Initially, Google and others had the singular goal of averting the existential crisis that was created by Apple having a compelling technology that they didn’t. Only then could Google begin to compete with Apple’s Siri. Apple and Google are very different companies with different business models and different visions of the future. Therefore, it came as no surprise that Google would evolve the concept of a digital assistant in a way that Apple did not.

To get a better understanding of how the two visions of the digital assistant diverged, we must travel back in time to see how it all started:

Voice Control

Before Siri, there was Voice Control. It was introduced in iOS 3.2 for the iPhone 3GS back in the summer of 2009. That was over a year before Google announce Voice Actions for Android. You can still access Voice Control by deactivating Siri. It continues to exist as a testimony to Apple’s original vision.

Apple was not trying to create a search engine, or a way to collect and redistribute user data. Apple was simply trying to make it easier for people to use their devices with what is potentially the most natural interface of all: speech.

Voice Control was a way of surfacing the hidden complexity and depth of the device without forcing a person to directly interact with that complexity.

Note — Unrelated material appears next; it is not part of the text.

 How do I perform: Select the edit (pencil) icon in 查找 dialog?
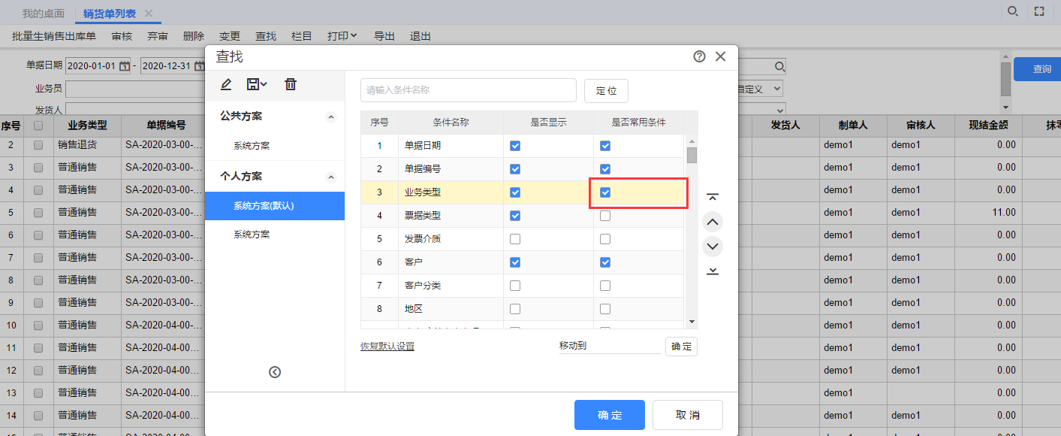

Think about the challenge of finding a single song in a catalog comprised of tens of thousands of tracks. If you have every album ever recorded by Randy Travis (like me), then remembering which album your favorite song of the moment is on can be a daunting and time-consuming task.

Apple eliminated all of the steps associated with finding and playing your favorite song by enabling the user to just ask the device to play the song. Of course, this wasn’t the only feature of the new Voice Control system. But it is a perfect example of what the system was there to do.

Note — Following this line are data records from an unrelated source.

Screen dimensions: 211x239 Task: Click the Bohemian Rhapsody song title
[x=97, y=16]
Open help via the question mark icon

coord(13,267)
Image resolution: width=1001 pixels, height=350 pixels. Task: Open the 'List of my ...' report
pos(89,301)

You no longer had to remember where you deposited a particular app. Just command the system to open it with only your voice. While not every function of the system was available in that way, most of the common system controls were. Suddenly, everyone was a power user.

Siri: The Evolution of Voice Control

It is important to remember that Apple purchased Siri. They didn’t invent it. But they did alter to such a degree that by the time they implemented it, Siri was an entirely different product. You might recall that the geekier among us mightily complained that Apple ruined Siri by stripping it of some of its most useful functions.

After all these years, Apple still has not returned that functionality because that is not what they bought it for in the first place. Had Google purchased Siri, it would have remained largely unchanged. It would have simply been scaled up to do more of the same for a much bigger audience.

We do not have access to Apple’s whiteboard. But we do have the clairvoyance of history. We know exactly what happened at every step of the way since 2009 and the subsequent integration of Siri. I believe that Apple did exactly what they intended to do when they purchased Siri. They enhanced and extended the capabilities of their Voice Control system. The fact that it is still the fallback when Siri is unavailable tells us everything we need to know.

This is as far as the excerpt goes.